[Input for this task Boundary: Start]
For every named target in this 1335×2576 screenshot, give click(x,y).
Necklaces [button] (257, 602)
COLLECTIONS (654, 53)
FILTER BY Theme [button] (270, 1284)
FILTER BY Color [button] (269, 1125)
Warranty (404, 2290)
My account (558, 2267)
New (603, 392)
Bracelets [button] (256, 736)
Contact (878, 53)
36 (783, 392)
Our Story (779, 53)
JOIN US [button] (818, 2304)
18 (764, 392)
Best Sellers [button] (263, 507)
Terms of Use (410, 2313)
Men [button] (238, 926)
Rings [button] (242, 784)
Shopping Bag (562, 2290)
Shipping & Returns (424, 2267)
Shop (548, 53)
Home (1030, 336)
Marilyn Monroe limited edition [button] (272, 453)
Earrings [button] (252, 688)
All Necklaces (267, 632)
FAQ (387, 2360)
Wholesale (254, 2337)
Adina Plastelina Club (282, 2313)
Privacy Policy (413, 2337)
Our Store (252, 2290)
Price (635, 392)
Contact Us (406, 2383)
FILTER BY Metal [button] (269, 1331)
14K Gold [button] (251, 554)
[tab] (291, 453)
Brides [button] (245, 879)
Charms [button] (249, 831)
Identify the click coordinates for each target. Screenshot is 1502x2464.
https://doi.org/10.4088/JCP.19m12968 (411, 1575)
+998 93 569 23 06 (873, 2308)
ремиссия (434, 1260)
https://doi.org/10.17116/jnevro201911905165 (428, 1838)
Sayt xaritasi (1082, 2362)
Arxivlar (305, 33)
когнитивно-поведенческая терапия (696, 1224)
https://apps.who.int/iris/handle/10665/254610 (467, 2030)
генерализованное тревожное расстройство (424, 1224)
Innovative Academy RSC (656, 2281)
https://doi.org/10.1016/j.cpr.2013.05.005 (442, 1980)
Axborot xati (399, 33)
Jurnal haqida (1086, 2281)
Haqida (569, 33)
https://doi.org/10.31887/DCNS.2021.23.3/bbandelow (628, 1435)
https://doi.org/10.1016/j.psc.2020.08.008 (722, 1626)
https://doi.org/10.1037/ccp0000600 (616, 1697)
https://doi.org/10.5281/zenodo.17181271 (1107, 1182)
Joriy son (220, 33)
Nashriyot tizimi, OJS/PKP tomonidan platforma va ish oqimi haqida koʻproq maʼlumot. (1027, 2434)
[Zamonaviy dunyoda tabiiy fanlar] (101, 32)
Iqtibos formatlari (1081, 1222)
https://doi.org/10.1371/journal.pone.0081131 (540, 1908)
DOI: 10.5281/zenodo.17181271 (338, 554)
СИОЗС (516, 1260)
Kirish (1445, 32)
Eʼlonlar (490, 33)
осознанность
[Input for this task Boundary: End]
- Work task
Reproduce each of the entries exactly, omitting none.

- Exercise response
For every named target in this 1335×2576 screenshot, give click(x,y).
Necklaces [button] (257, 602)
COLLECTIONS (654, 53)
FILTER BY Theme [button] (270, 1284)
FILTER BY Color [button] (269, 1125)
Warranty (404, 2290)
My account (558, 2267)
New (603, 392)
Bracelets [button] (256, 736)
Contact (878, 53)
36 (783, 392)
Our Story (779, 53)
JOIN US [button] (818, 2304)
18 (764, 392)
Best Sellers [button] (263, 507)
Terms of Use (410, 2313)
Men [button] (238, 926)
Rings [button] (242, 784)
Shopping Bag (562, 2290)
Shipping & Returns (424, 2267)
Shop (548, 53)
Home (1030, 336)
Marilyn Monroe limited edition [button] (272, 453)
Earrings [button] (252, 688)
All Necklaces (267, 632)
FAQ (387, 2360)
Wholesale (254, 2337)
Adina Plastelina Club (282, 2313)
Privacy Policy (413, 2337)
Our Store (252, 2290)
Price (635, 392)
Contact Us (406, 2383)
FILTER BY Metal [button] (269, 1331)
14K Gold [button] (251, 554)
[tab] (291, 453)
Brides [button] (245, 879)
Charms [button] (249, 831)
Identify the click coordinates for each target. Screenshot is 1502x2464.
https://doi.org/10.4088/JCP.19m12968 (411, 1575)
+998 93 569 23 06 (873, 2308)
ремиссия (434, 1260)
https://doi.org/10.17116/jnevro201911905165 (428, 1838)
Sayt xaritasi (1082, 2362)
Arxivlar (305, 33)
когнитивно-поведенческая терапия (696, 1224)
https://apps.who.int/iris/handle/10665/254610 (467, 2030)
генерализованное тревожное расстройство (424, 1224)
Innovative Academy RSC (656, 2281)
https://doi.org/10.1016/j.cpr.2013.05.005 (442, 1980)
Axborot xati (399, 33)
Jurnal haqida (1086, 2281)
Haqida (569, 33)
https://doi.org/10.31887/DCNS.2021.23.3/bbandelow (628, 1435)
https://doi.org/10.1016/j.psc.2020.08.008 (722, 1626)
https://doi.org/10.1037/ccp0000600 (616, 1697)
https://doi.org/10.5281/zenodo.17181271 (1107, 1182)
Joriy son (220, 33)
Nashriyot tizimi, OJS/PKP tomonidan platforma va ish oqimi haqida koʻproq maʼlumot. (1027, 2434)
[Zamonaviy dunyoda tabiiy fanlar] (101, 32)
Iqtibos formatlari (1081, 1222)
https://doi.org/10.1371/journal.pone.0081131 (540, 1908)
DOI: 10.5281/zenodo.17181271 (338, 554)
СИОЗС (516, 1260)
Kirish (1445, 32)
Eʼlonlar (490, 33)
осознанность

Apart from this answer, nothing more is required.